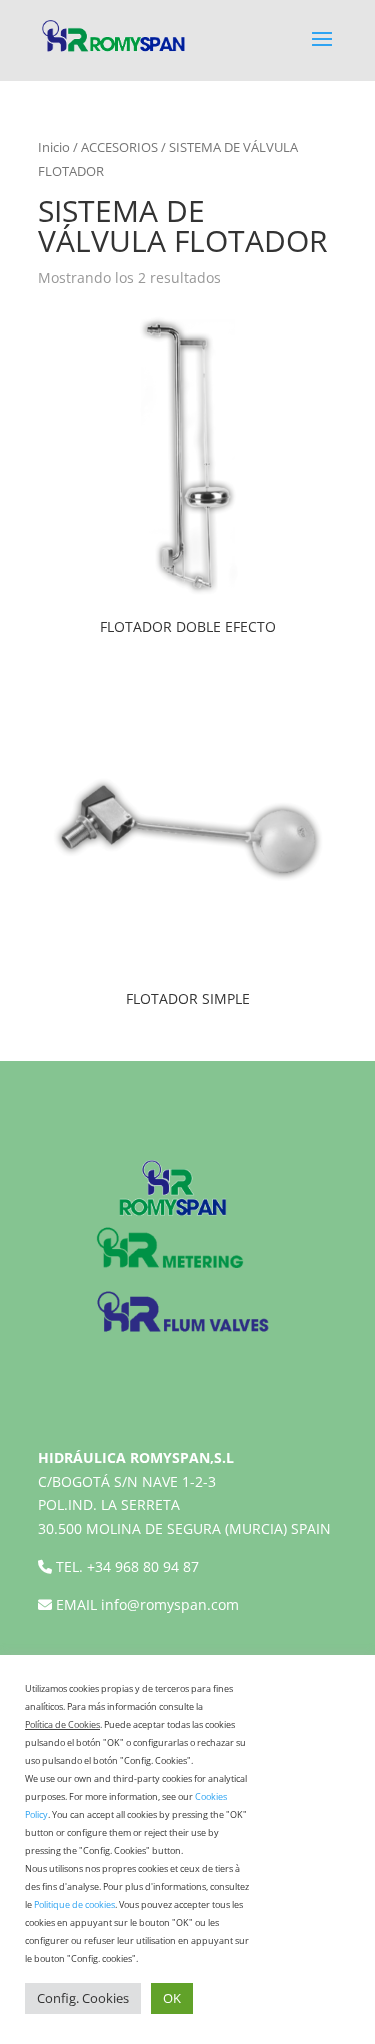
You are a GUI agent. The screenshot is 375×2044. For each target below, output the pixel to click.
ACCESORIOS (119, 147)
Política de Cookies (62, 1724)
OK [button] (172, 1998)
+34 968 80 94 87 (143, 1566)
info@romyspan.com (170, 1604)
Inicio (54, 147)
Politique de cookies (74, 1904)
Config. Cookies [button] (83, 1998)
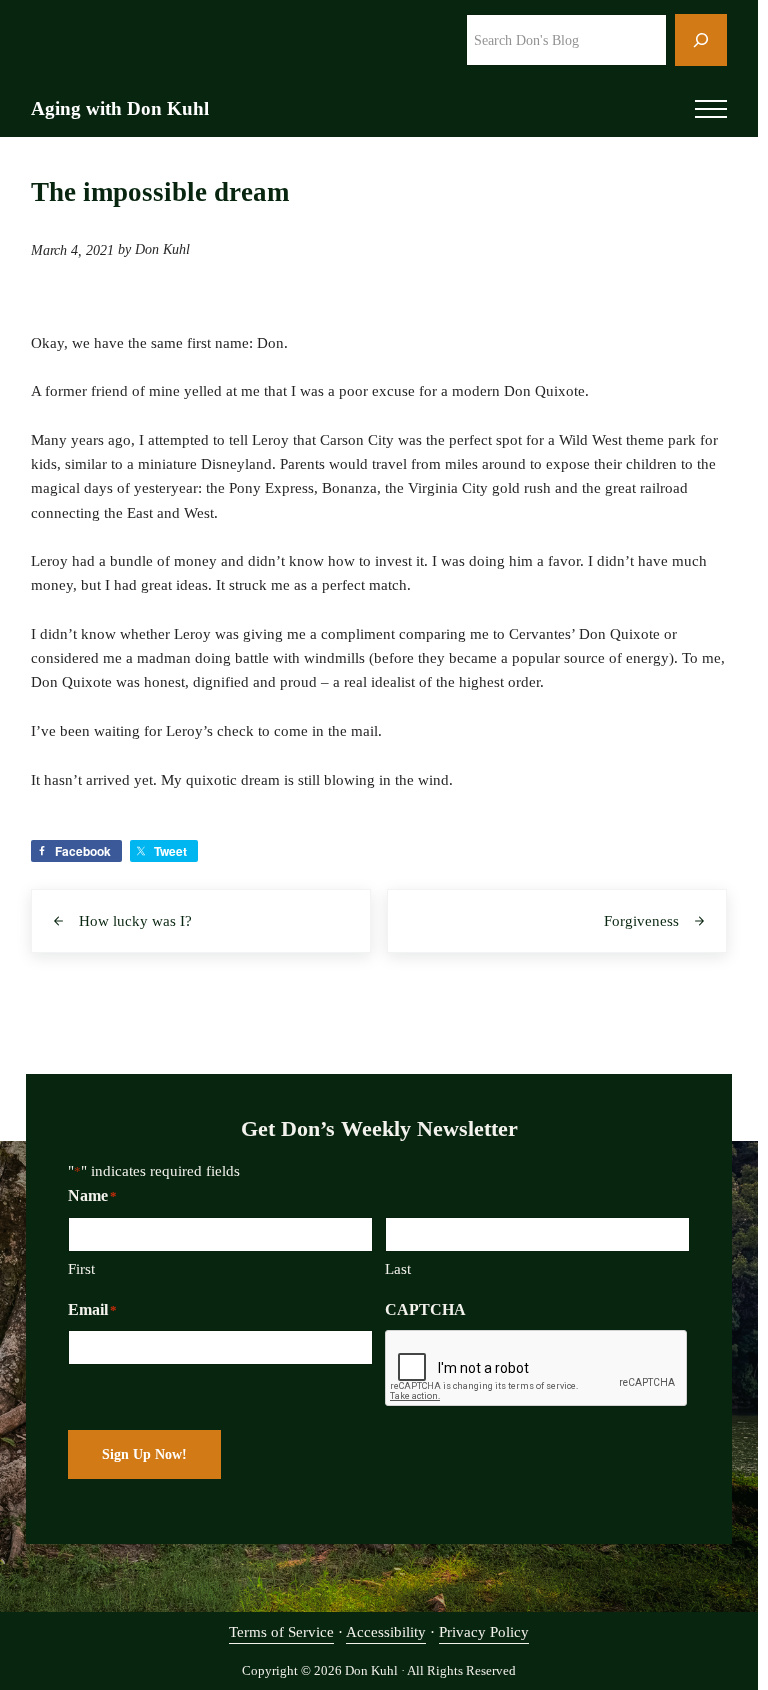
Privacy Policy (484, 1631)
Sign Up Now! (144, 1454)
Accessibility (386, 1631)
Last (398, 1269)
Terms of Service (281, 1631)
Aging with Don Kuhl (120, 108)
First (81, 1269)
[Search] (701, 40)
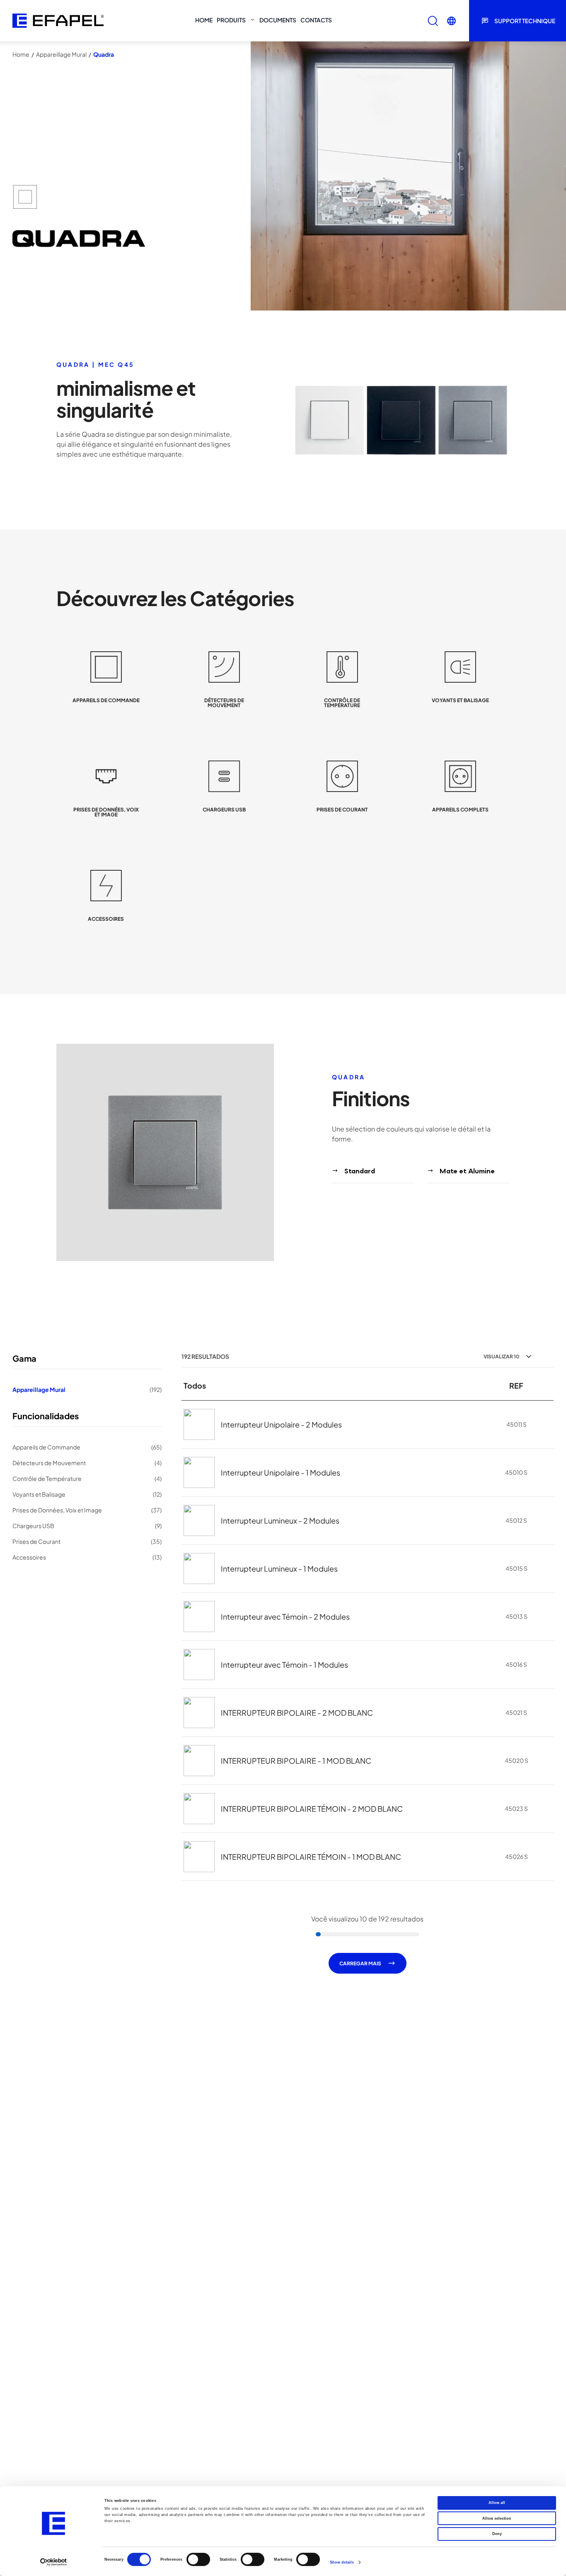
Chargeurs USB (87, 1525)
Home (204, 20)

::::

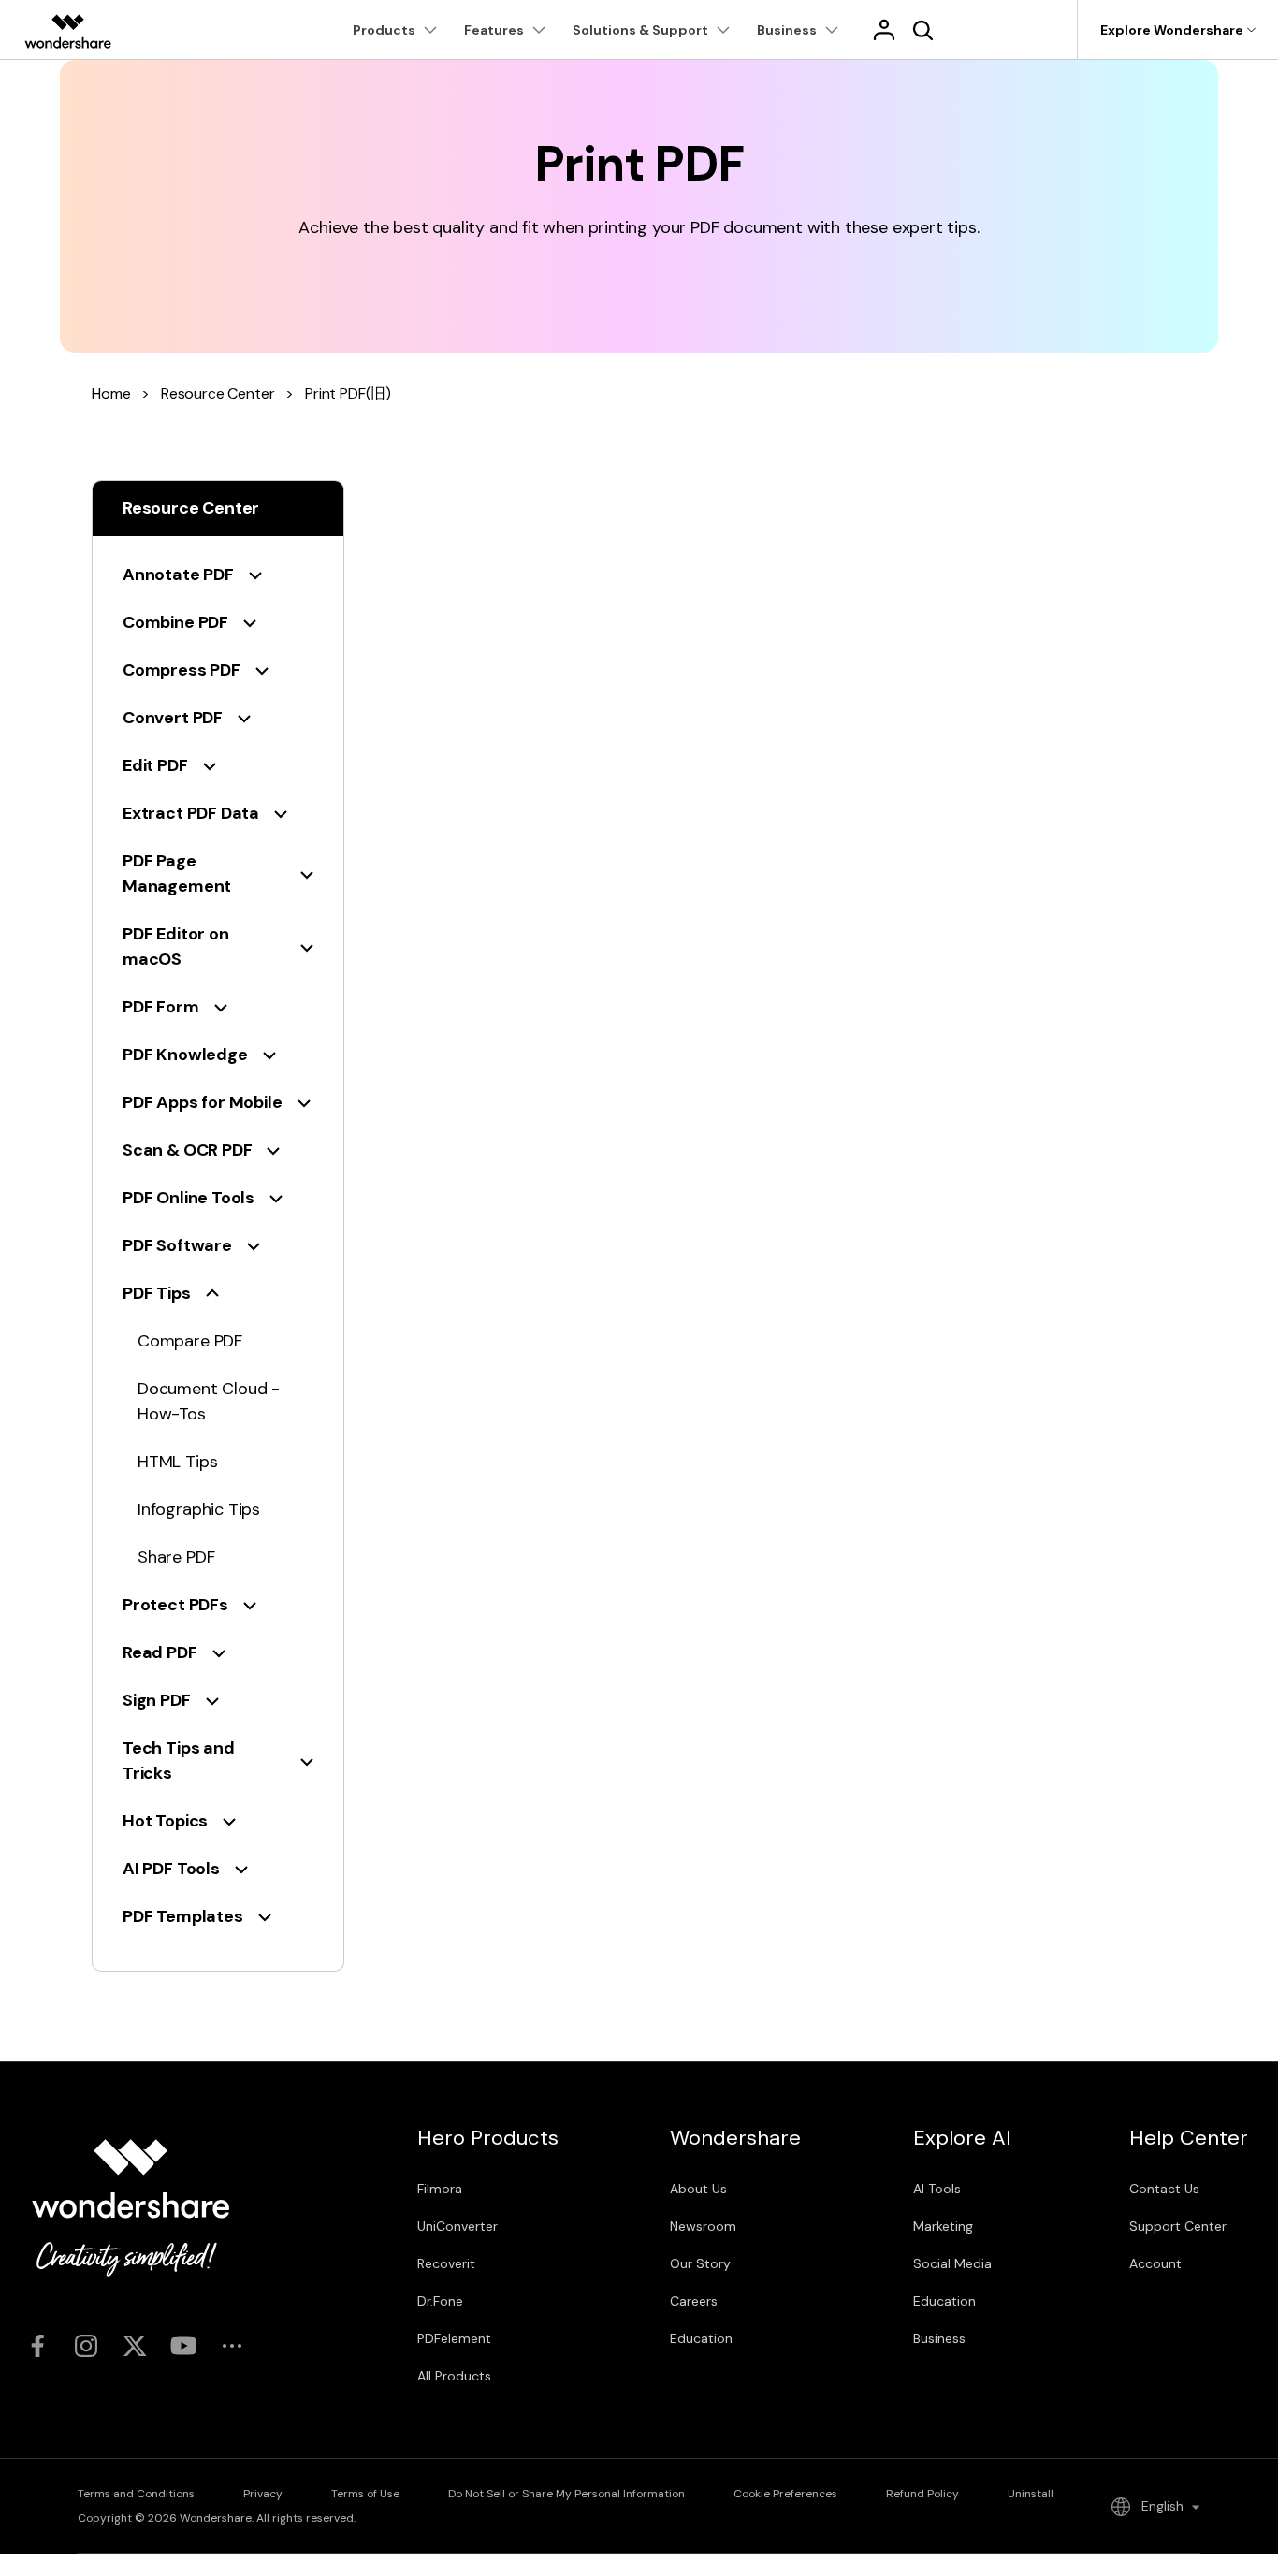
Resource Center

::::

WHAT IS BEING ASKED> Go back to the lines above and output, exactly as they stand, the ones from the line containing "ACCESORIOS (119, 147)" to the line containing "Terms of Service (281, 1631)". Leave all pictures behind.

RESULT OF THE EXERCISE>
ACCESORIOS (119, 147)
Política de Cookies (62, 1724)
OK [button] (172, 1998)
+34 968 80 94 87 (143, 1566)
info@romyspan.com (170, 1604)
Inicio (54, 147)
Politique de cookies (74, 1904)
Config. Cookies [button] (83, 1998)
Privacy Policy (484, 1631)
Sign Up Now! (144, 1454)
Accessibility (386, 1631)
Last (398, 1269)
Terms of Service (281, 1631)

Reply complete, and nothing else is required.